Segundo o Banco Mundial, as remessas em dólar para a região caíram pela primeira vez desde que a instituição iniciou sua medição anual, em 2000, se considerada a inflação.
Em valores nominais, o aumento sutil foi de US$ 66,5 bilhões para US$ 67,5 bilhões. Em 2009, a projeção é de queda também em valores absolutos.
Ao lado do desemprego crescente e outros efeitos negativos na economia americana, o retorno de hispânicos a seus países influencia esses números.
Nos EUA, quatro em cada cinco imigrantes ilegais têm origem hispânica. De acordo com o Pew Hispanic Center, o total de imigrantes ilegais no país caiu em 2008 pela primeira vez em muitos anos. Eram 12,4 milhões em 2007 e são 11,9 milhões atualmente, segundo a estimativa, que tem margem de erro de 500 mil pessoas para mais ou para menos.

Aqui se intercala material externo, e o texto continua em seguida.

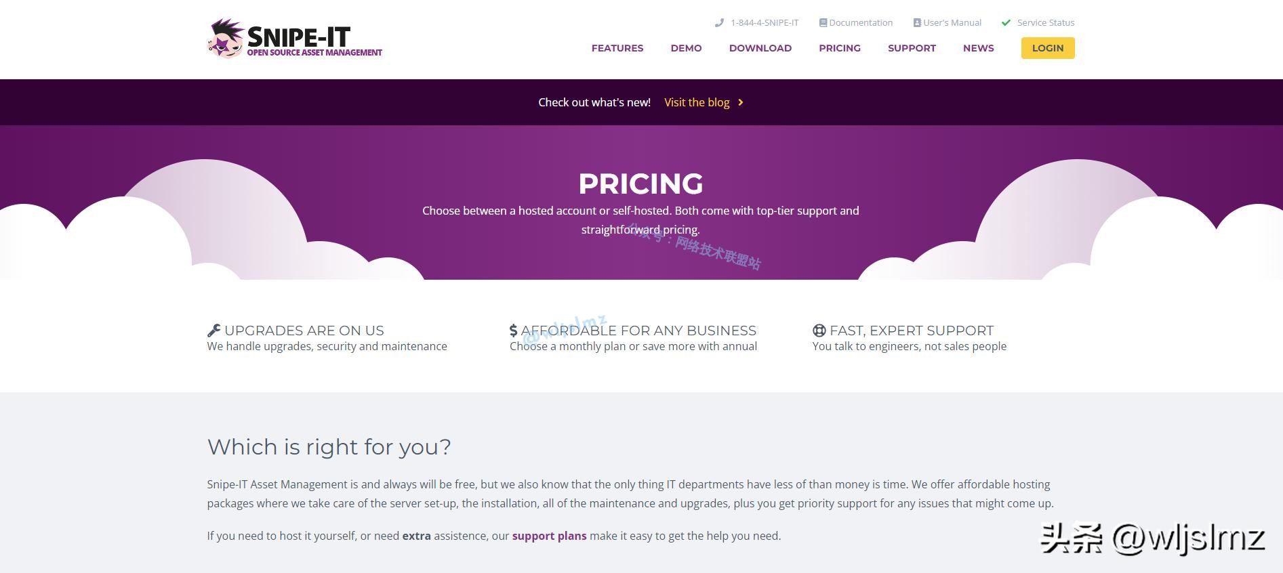The width and height of the screenshot is (1283, 573).
Task: Click the Documentation book icon
Action: point(823,23)
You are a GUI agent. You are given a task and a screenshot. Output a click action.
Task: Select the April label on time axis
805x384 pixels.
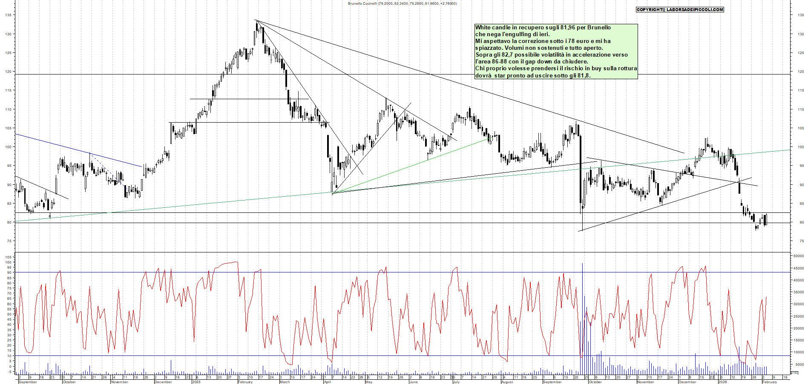click(327, 382)
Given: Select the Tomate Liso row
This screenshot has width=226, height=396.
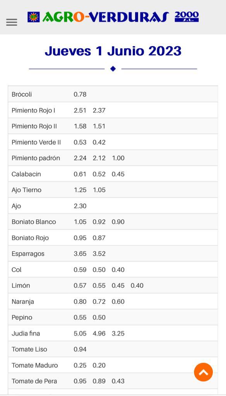Looking at the screenshot, I should coord(113,349).
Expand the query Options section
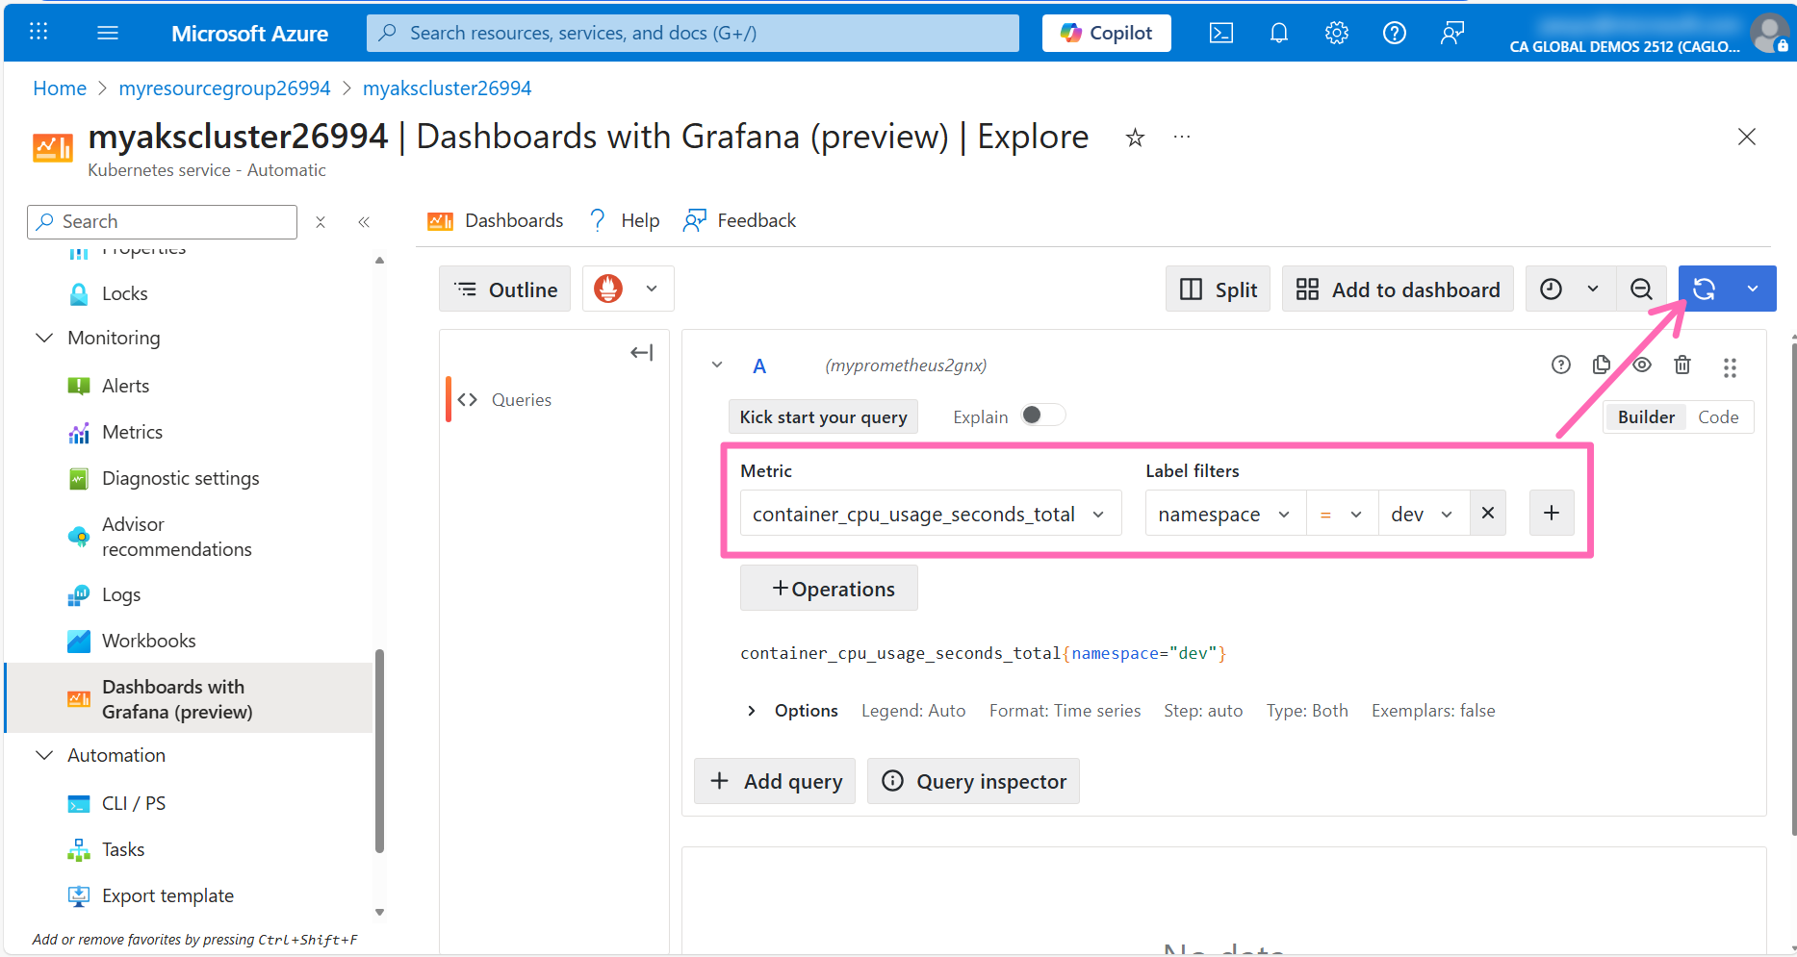The height and width of the screenshot is (957, 1797). [752, 711]
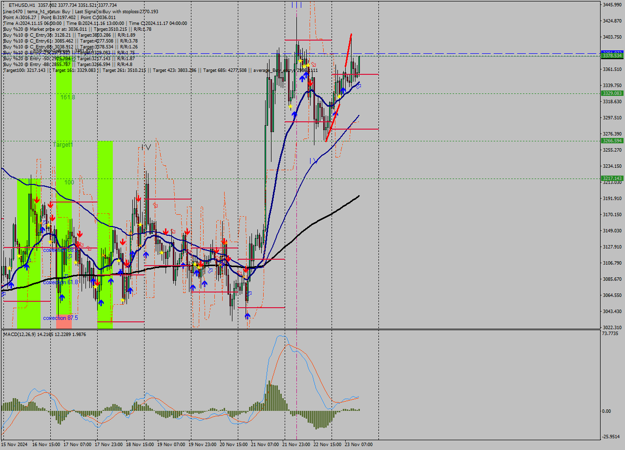Click the red horizontal support line near 3100
This screenshot has width=625, height=450.
(261, 259)
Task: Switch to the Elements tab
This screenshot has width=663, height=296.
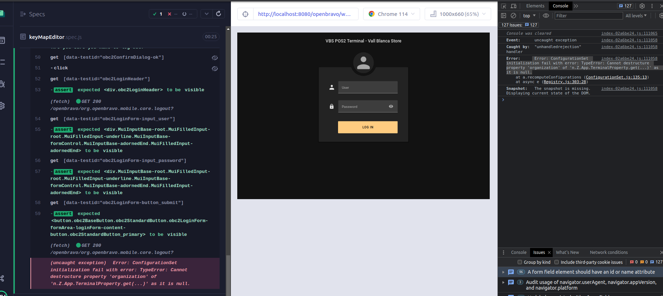Action: click(x=535, y=6)
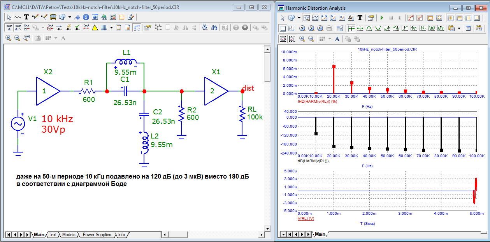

O fenômeno de volta de estrangeiros está ligado à raiz da crise imobiliária, e mistura parte de suas causas e conseqüências. Atraídos pelo sonho da casa própria sem necessidade de comprovação de bom crédito ou de cidadania, muitos latinos aceitaram hipotecas chamadas de "subprime" que, em troca da facilidade de obtenção, tinham juros bem mais altos do que a média do mercado.
Grande parte desses clientes logo sinalizou que não conseguiria honrar os pagamentos, e a projeção de calote generalizado detonou o efeito dominó que agora se traduz em efeitos drásticos para o resto da economia americana e global.
A situação difícil do país, é claro, faz com que mesmo o dólar valorizado não anime todos os imigrantes.
"De que adianta o dólar subir se a gente não tem dólares para mandar? Arranjar emprego aqui está difícil", diz a depiladora Beatriz Dutra, 40, também na cidade de Newark.